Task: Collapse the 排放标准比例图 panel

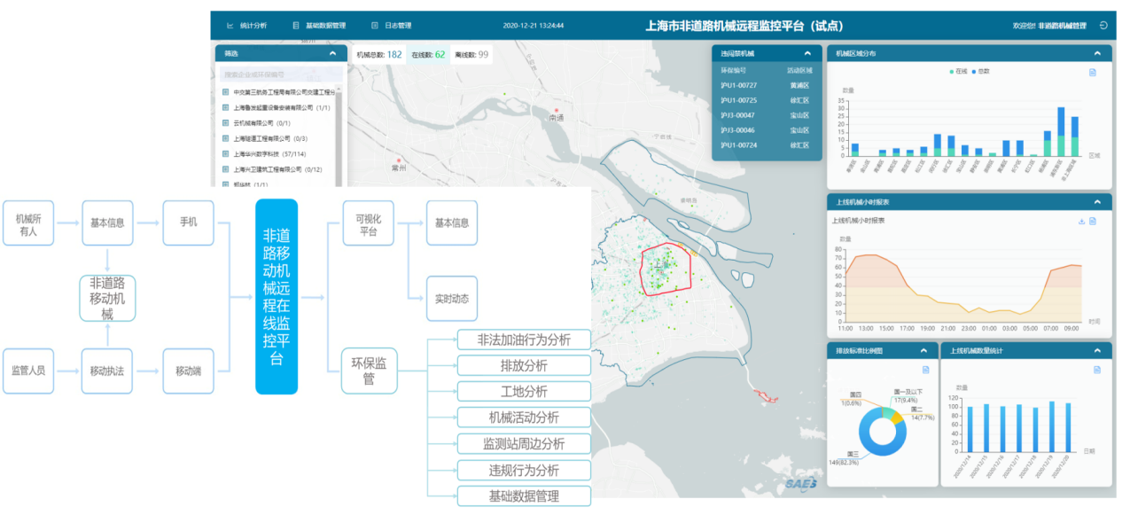Action: pos(923,350)
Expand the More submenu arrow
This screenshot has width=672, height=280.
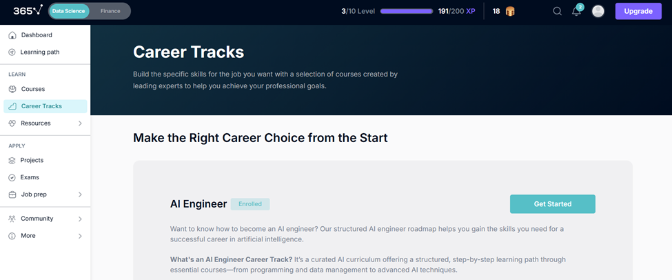coord(80,236)
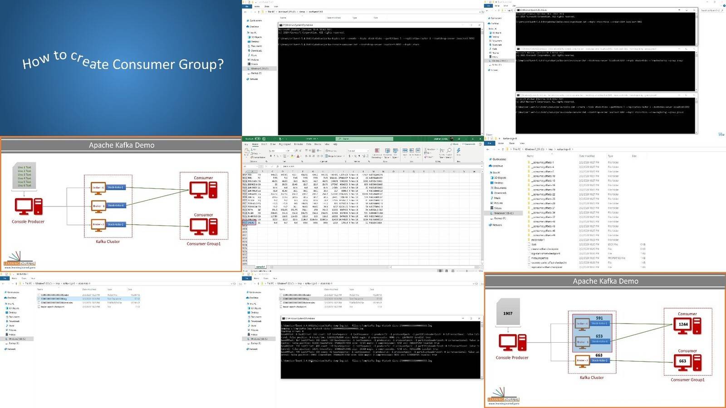Click the Ideas lightning icon in Excel
726x408 pixels.
(x=458, y=152)
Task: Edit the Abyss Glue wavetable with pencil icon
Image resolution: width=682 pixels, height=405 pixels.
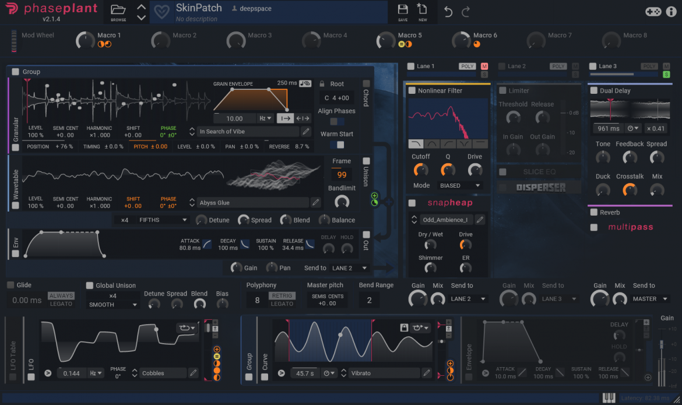Action: point(315,203)
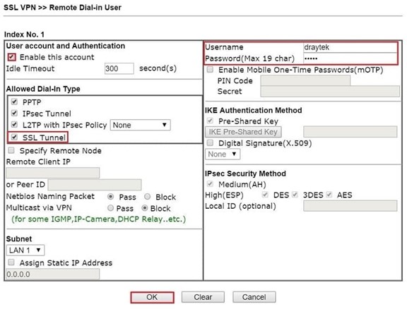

☆ ☆ ☆ ☆ ☆

Problem description: Retype the whole listing, keeping every line identical and omitting all pictures.

Output:
Task: Collapse the 排放标准比例图 panel

Action: pos(923,350)
Expand the More submenu arrow
This screenshot has width=672, height=280.
coord(80,236)
Click the Ideas lightning icon in Excel
726x408 pixels.
(x=458, y=152)
Task: Edit the Abyss Glue wavetable with pencil icon
Image resolution: width=682 pixels, height=405 pixels.
Action: point(315,203)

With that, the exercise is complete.